Abstract

We hope that this editorial finds our readers safe and well. Perhaps by the time this editorial appears relief will be on the horizon, rather as we in Europe thought at midsummer. The COVID-19 measures have slowed down our work somewhat, and we can also report that submissions are up some 40% in the past year. This development comes on top of a gratifying increase in our two-year and, more importantly, also our five-year impact factor as a journal. Both developments are wonderful news for the journal, demonstrating that the EJIR is as popular a repository as ever for both authors, readers, and for citations by appreciative scholars worldwide. However, this increased volume of manuscripts places even more competitive pressures on our authors. It also means that there is simply more editorial work to do for the same number of people, adding to the pressures of the pandemic, and thus we hope that our reviewers and authors will bear with us in terms of patience. We hope that we are maintaining the editorial standards to which we pledged ourselves when we took on the EJIR. We also are immensely grateful for the support of so many reviewers in these difficult times. As we have said before, our experience at the journal has been of the best side of peer review.

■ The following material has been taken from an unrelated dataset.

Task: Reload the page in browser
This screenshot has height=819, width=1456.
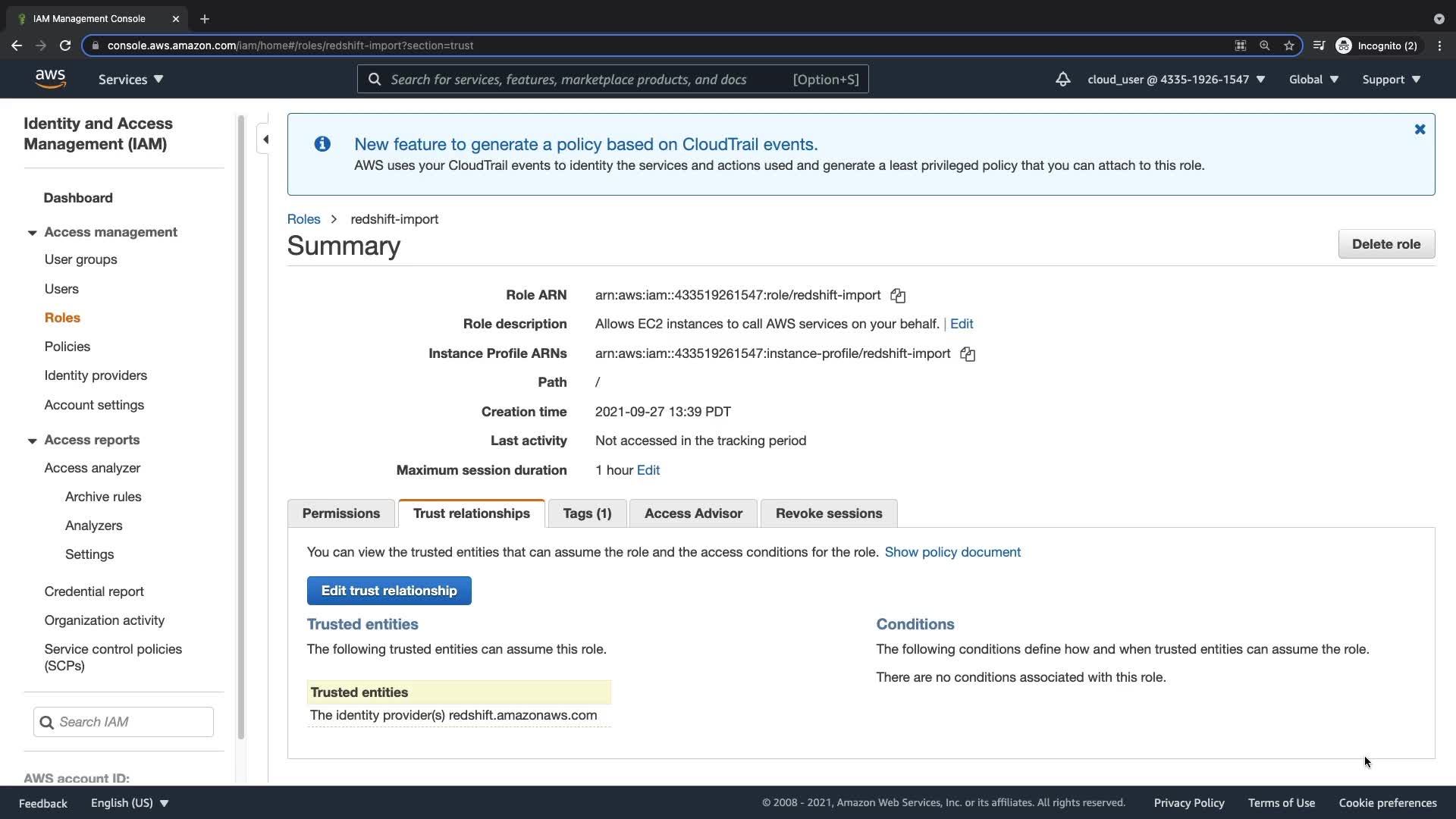Action: point(65,46)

Once a year, a committee of the European International Studies Association (EISA) meets to award the best article prize from those published the previous year, in this case 2019. The prize is sponsored by EISA, and the winner is chosen from the OnlineFirst articles published in the previous year by a jury of four: one Editorial team member, two EISA board members, and one external member. In early September the winners were announced, just a few days too late to be included in the 25th Anniversary Jubilee Special Issue that we published so recently. Our sincere congratulations are in order and we hope our readership all join us in praise of this annual EJIR best article prize for 2019.
The committee that selected the best article published by the EJIR in 2019 was composed of Felix Berenskoetter, Annette Freyberg-Inan (Editorial team), Maj Grasten, and Ted Hopf. There are two winners this year: Deepak Nair, with “Saving face in diplomacy: A political sociology of face-to-face interactions in ASEAN” (Vol. 25, Issue 3), and Ida Danewid, with “The fire this time: Grenfell, racial capitalism and the urbanisation of empire” (Vol. 26, Issue 1).
Deepak Nair, of the National University of Singapore, offers an original analysis of the genesis and effect of practices of “face-saving” in diplomatic interactions within ASEAN. Rejecting an essentialist and orientalist account, Nair persuasively presents a reading of face-saving as a social code originating in the conservative stance among ASEAN’s founding members. The committee was impressed by the reflexive, skilful and rigorous research grounded in social theory, extensive ethnographic fieldwork and interpretivist method of immersion. Nair’s attention to historical context and his systematic and nuanced observation of practices in both formal and informal settings not only allow him to present a rich empirical picture and demonstrate the pervasive nature of this diplomatic habitus; it also directs attention to the power of this social code within a community of practice, providing impetus for new research.
Ida Danewid’s intervention into the debate on cities in the global political economy uses the 2017 Grenfell fire in West London as the empirical hook from which to hang a theoretical argument in favor of bringing race into critical IPE. The study of global cities has been on the rise in IR and has drawn attention to new forms of urban violence, hierarchy, and exclusion. Yet, as Danewid argues, for the most part these have been discussed through the prism of widening class inequality under neoliberalism. Scholarship has neglected questions of race and racism, or failed to fully connect them to political economic analysis and critique. Danewid finds this problematic “because although gentrification and neoliberal urbanism operate [. . .], a broader pattern of racialised dispossession and displacement can be discerned” (p. 291). It is this broader pattern that Danewid brings into view. By connecting urban studies and IPE with post/decolonial, black and indigenous studies, she shows how “the ‘making’ of global cities has typically gone hand in hand with racialized forms of displacement, dispossession and police violence” and reveals “global cities as part of a much wider cartography of imperial and racial violence” (p. 289). In short, understanding the violence of neoliberal urbanism requires us to acknowledge the role of race and racism within capitalism and see that contemporary neoliberal urbanisation is historically embedded in an urbanization of empire.
We congratulate Deepak Nair and Ida Danewid on this outstanding achievement. We hope our readers enjoyed their contributions.